**Dataset excerpts**

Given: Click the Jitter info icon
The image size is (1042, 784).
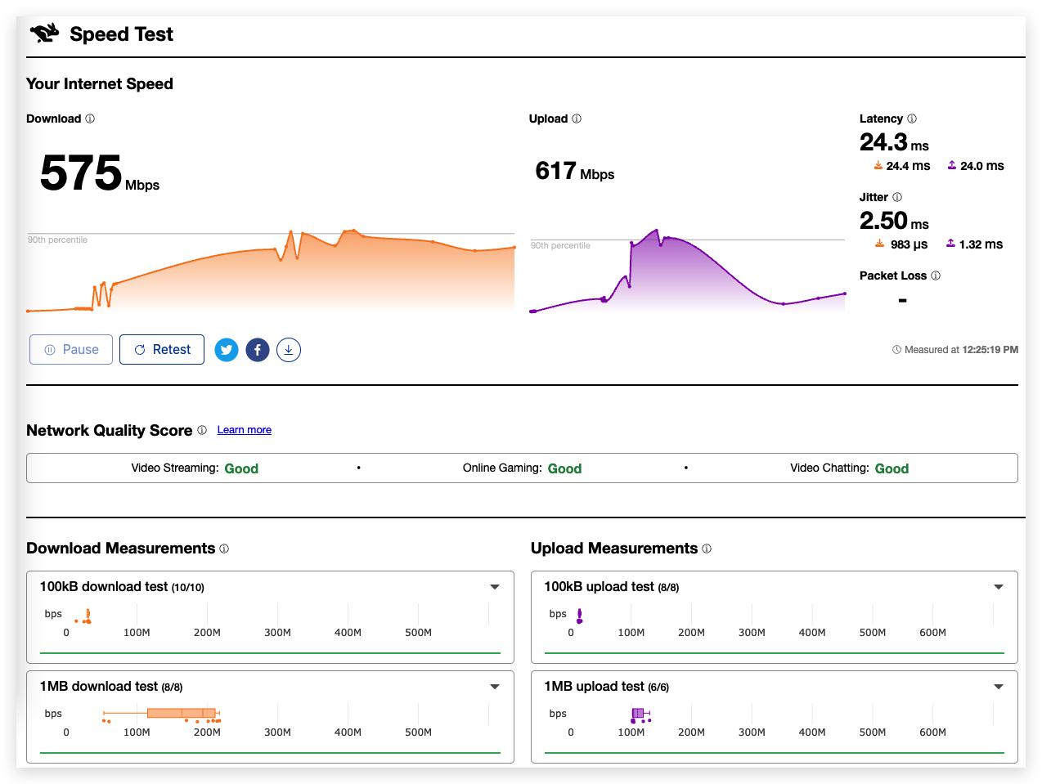Looking at the screenshot, I should click(897, 197).
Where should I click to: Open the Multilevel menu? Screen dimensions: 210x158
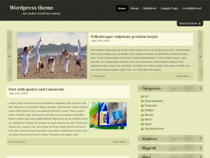tap(149, 8)
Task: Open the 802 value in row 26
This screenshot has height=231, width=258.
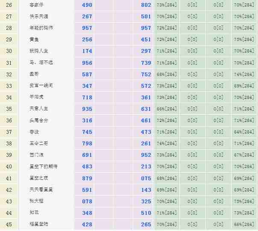Action: coord(146,5)
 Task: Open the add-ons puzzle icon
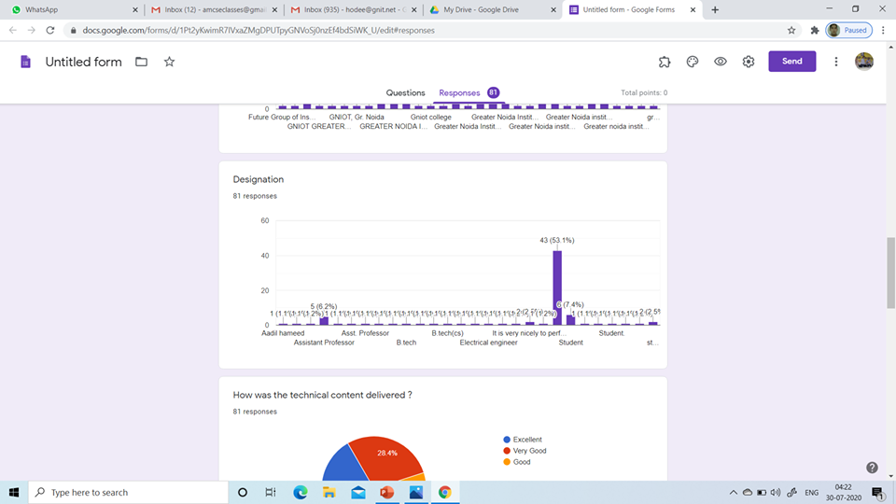click(x=665, y=62)
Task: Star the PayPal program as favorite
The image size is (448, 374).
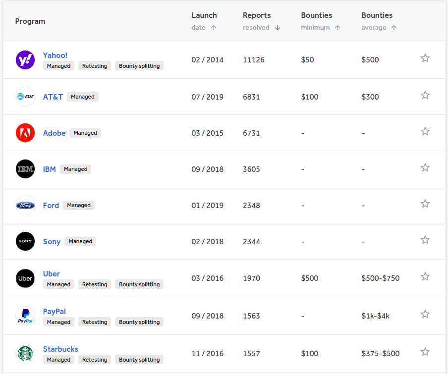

**Required task**
Quote the rows from the start through the line containing "Action: coord(146,5)", both ends included, leaving out the pictures.

**Answer**
Given: Click the Jitter info icon
The image size is (1042, 784).
Looking at the screenshot, I should click(897, 197).
Where should I click to: Open the Multilevel menu? Screen dimensions: 210x158
tap(149, 8)
Task: Open the 802 value in row 26
This screenshot has height=231, width=258.
Action: coord(146,5)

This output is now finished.